As programmer operator for the tour, it was ultimately Thomas’s decision to go with grandMA3. Both he and Pepijn had been using grandMA2 for a long time and reckoned this was a great opportunity to make the switch as there was suﬃcient time in the schedule for them to familiarise themselves with the new features and gauge which elements would work best on this specific show. Thomas really likes the set up and the physical layout of the grandMA3 console. “All the buttons are in exactly the right places; it is a well thought‐ through product and feels great to operate,” he commented. He thinks the multi‐touch screens are powerful and cool. “They facilitate extremely fast programming, especially once the muscle memory sets in!” he confirms.
Aesthetically, the design challenge for this show was hitti ng the perfect balance between lighting, video and set, and ensuring that the five Dolly Dots remained firmly the centre of attention. The slick, classy looking set comprises an upstage pros arch made from scenic décor panels which frames the five 1‐ metre‐wide by 3‐metre‐high video columns. This frame also contains a cross‐stage header‐style banner upstage of the LED screens, made from gauze, which moves up and down – utilising the house fly bars – to help change the appearance of the space.
There are also some moving lights on the same automated bar. This highly eﬀective trick adds plenty of visual value to the overall picture keeping everything neat and linear, maximising the space. The five artists perform on a clear, clean downstage area.

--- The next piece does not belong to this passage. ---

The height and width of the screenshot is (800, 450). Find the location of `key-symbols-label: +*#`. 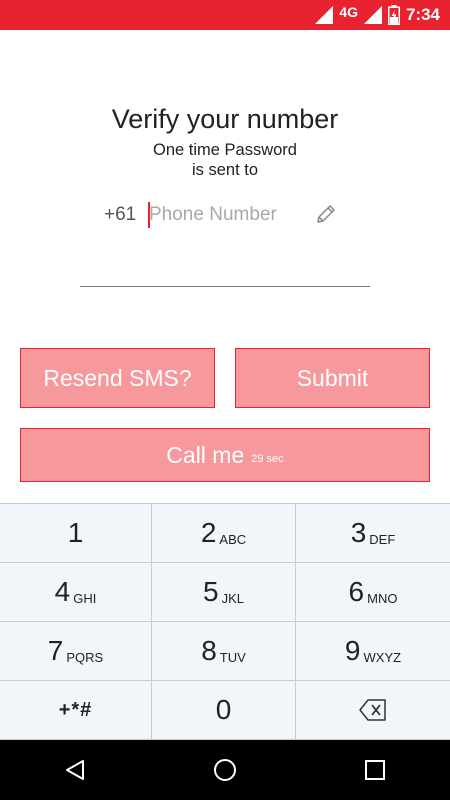

key-symbols-label: +*# is located at coordinates (76, 710).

The touring lighting rig features around 80 moving lights in total plus LED floods and LED battens, and at each venue they hook into the house front lighting, typically around 40 x 2K conventionals. Video from the screens plays out from 11 layers of the Resolume server triggered via the grandMA3 with the video and lighting cues integrated into main sequences, keeping everything neat, tidy, and aligned.
Thomas comments that there are many additional features available on the grandMA3 that can make video behave like a lighting fixture, and he can see potential for this on shows where combining lighting and video operation is both practical and eﬃcient for the workflow.